Quella della Pasticceria Savarese è una storia vera, genuina e sincera, in cui tutti alla fine fanno il tifo per le straordinarie protagoniste, le sorelle Pina, Grazia e Piera, arrivate a Roma negli anni sessanta dalla provincia di Salerno, portando con loro un bagaglio d’eccezionale valore: le ricette tradizionali della loro terra d’origine. Tre guerriere che sono diventate un “pilastro” della pasticceria partenopea a Roma, riempiendo il proprio negozio di prelibatezze e di cuore, di sapori antichi e sempre nuovi, e anche di passione per la loro arte e dedizione ai loro clienti. A far funzionare tutto così bene, dal 1961, l’autenticità delle creazioni della pasticceria Savarese, che si distingue per l’alta qualità dei prodotti testimonianza della tipicità del territorio d’origine.

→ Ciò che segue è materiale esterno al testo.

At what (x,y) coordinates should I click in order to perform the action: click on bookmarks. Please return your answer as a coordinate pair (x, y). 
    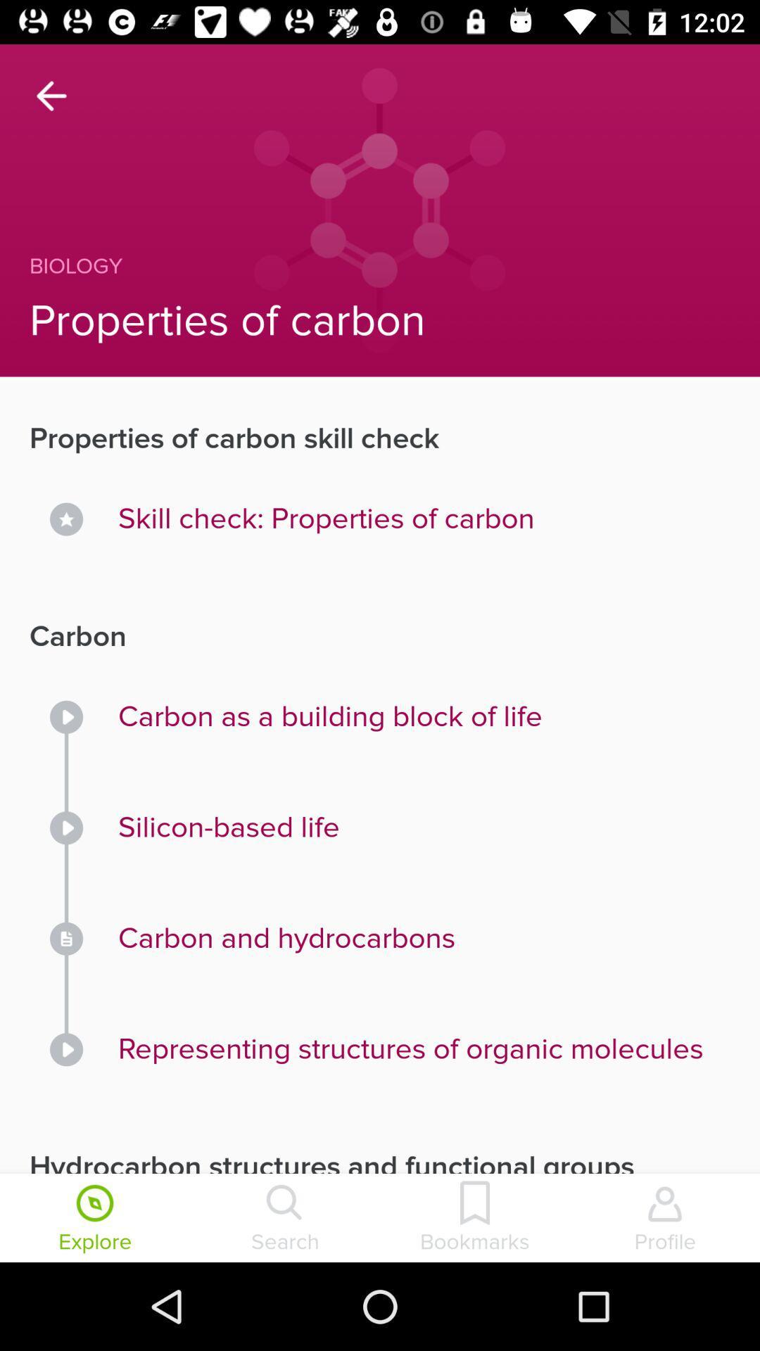
    Looking at the image, I should click on (475, 1219).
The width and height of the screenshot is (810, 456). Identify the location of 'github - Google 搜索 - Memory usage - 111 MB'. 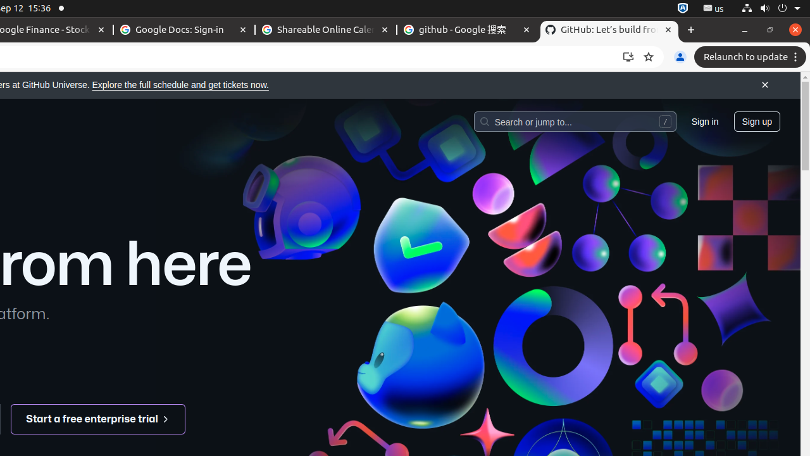
(467, 29).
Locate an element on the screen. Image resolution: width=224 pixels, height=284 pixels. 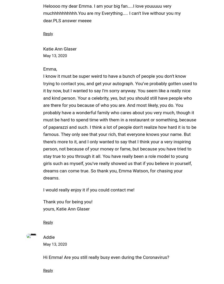
'Heloooo my dear Emma. I am your big fan…..I love youuuuu very muchhhhhhhhhh.You are my Everything….. I can’t live withour you my dear.PLS answer meeee' is located at coordinates (112, 13).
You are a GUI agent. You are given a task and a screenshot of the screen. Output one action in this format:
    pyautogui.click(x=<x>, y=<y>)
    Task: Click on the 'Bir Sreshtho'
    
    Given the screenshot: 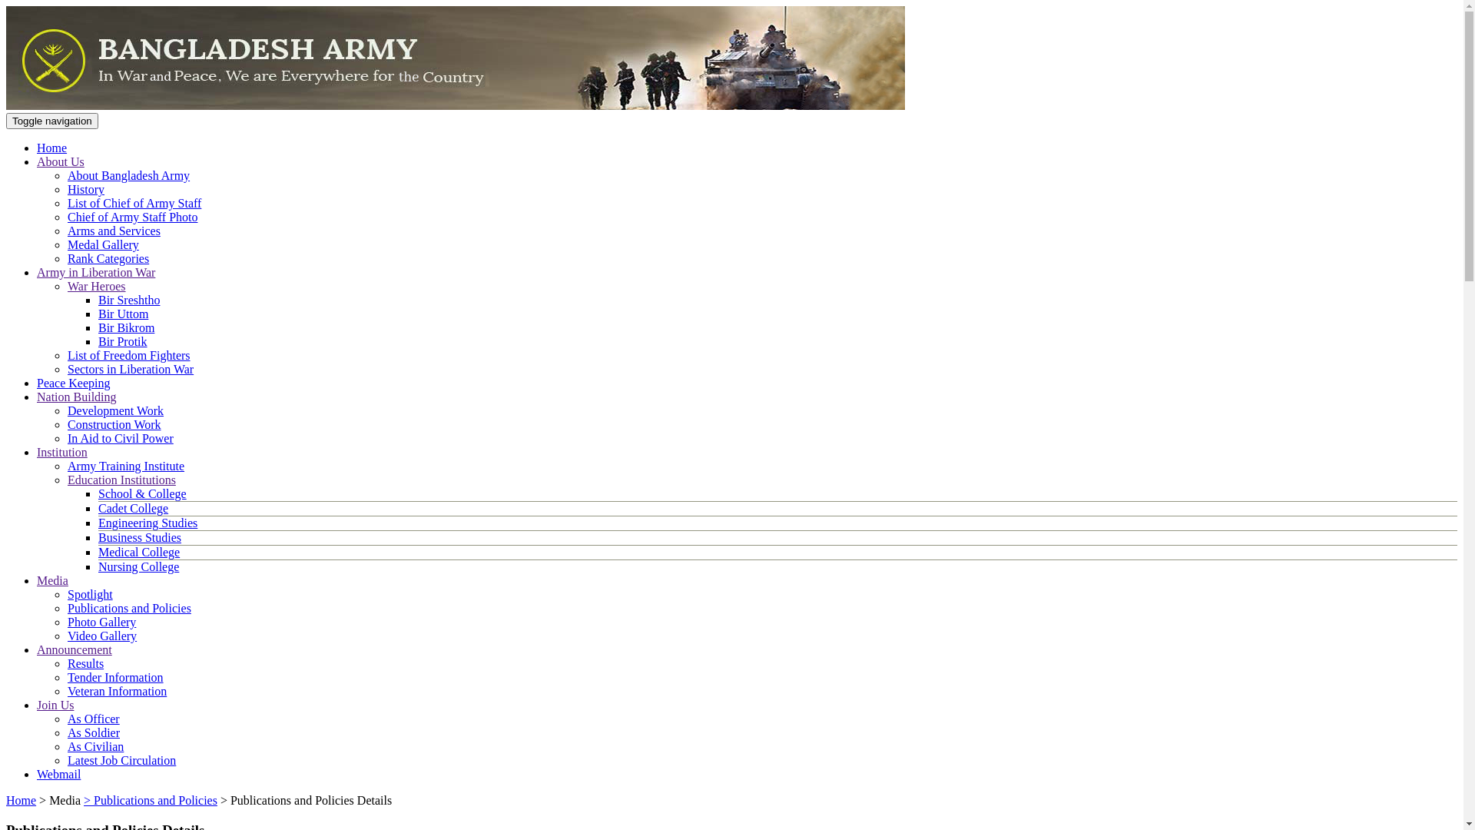 What is the action you would take?
    pyautogui.click(x=129, y=300)
    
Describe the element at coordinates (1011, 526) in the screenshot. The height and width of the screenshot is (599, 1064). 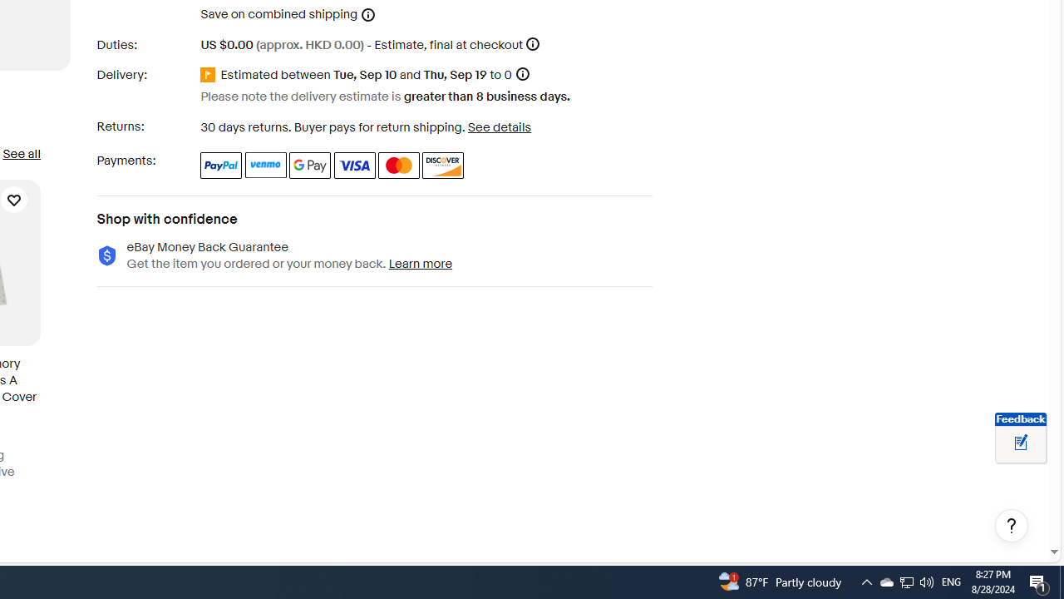
I see `'Help, opens dialogs'` at that location.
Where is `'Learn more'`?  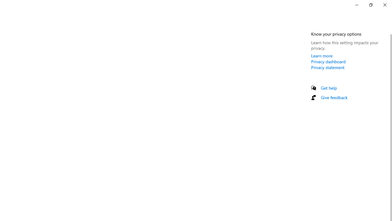
'Learn more' is located at coordinates (322, 55).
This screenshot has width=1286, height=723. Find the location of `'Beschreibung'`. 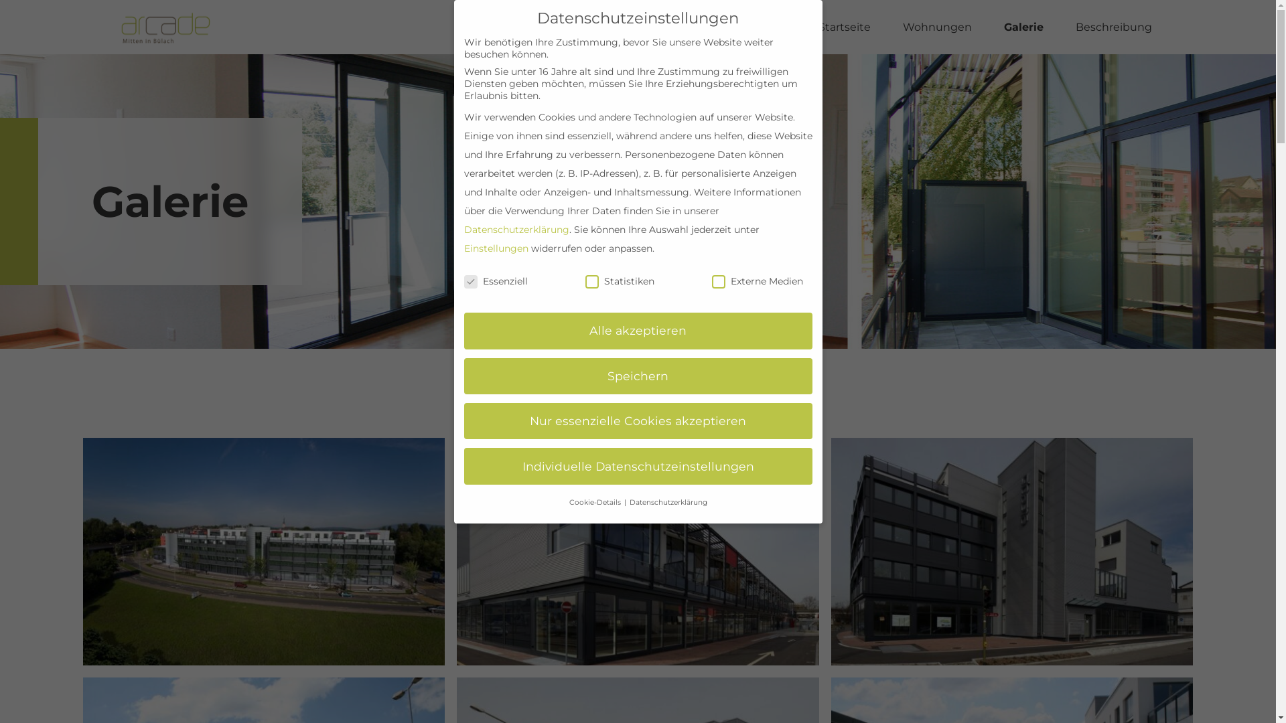

'Beschreibung' is located at coordinates (1113, 27).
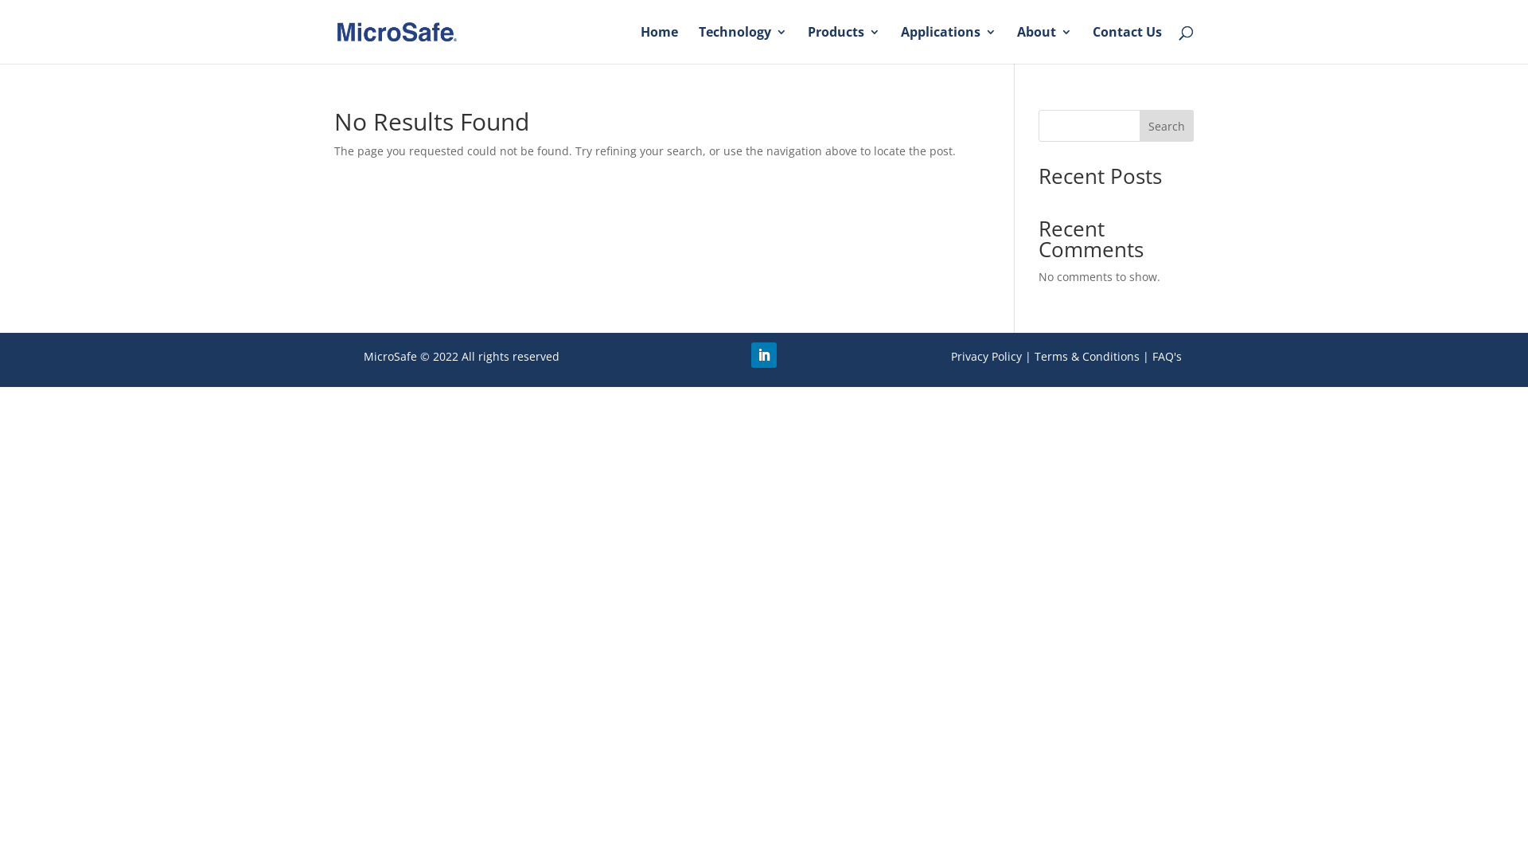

Un patrimonio “storico”, come appunto certificato dal Comune di Roma, messo a rischio quando Covid, adempimenti burocratici, e necessità di muoversi in un mondo sempre più “social”, si sono sovrapposti creando un coacervo di difficoltà da cui Pina, Grazia e Piera si sono tirate fuori, aggrappate ai propri sogni, con forza di volontà e con l’aiuto di nipoti, fino alla fine della bufera e al restyling della pasticceria. Nel locale, adesso, le splendide macchine per pasticceria degli anni ‘60, ancora perfettamente funzionanti, albergano accanto a ad attrezzature e utensili moderni, proprio come la nuova insegna che richiama gli avventori fuori dal civico 64/66, in via Genzano, nel quartiere Appio-Tuscolano, fa il paio con l’antica insegna che i clienti affezionati conoscono da una vita, conservata all’interno.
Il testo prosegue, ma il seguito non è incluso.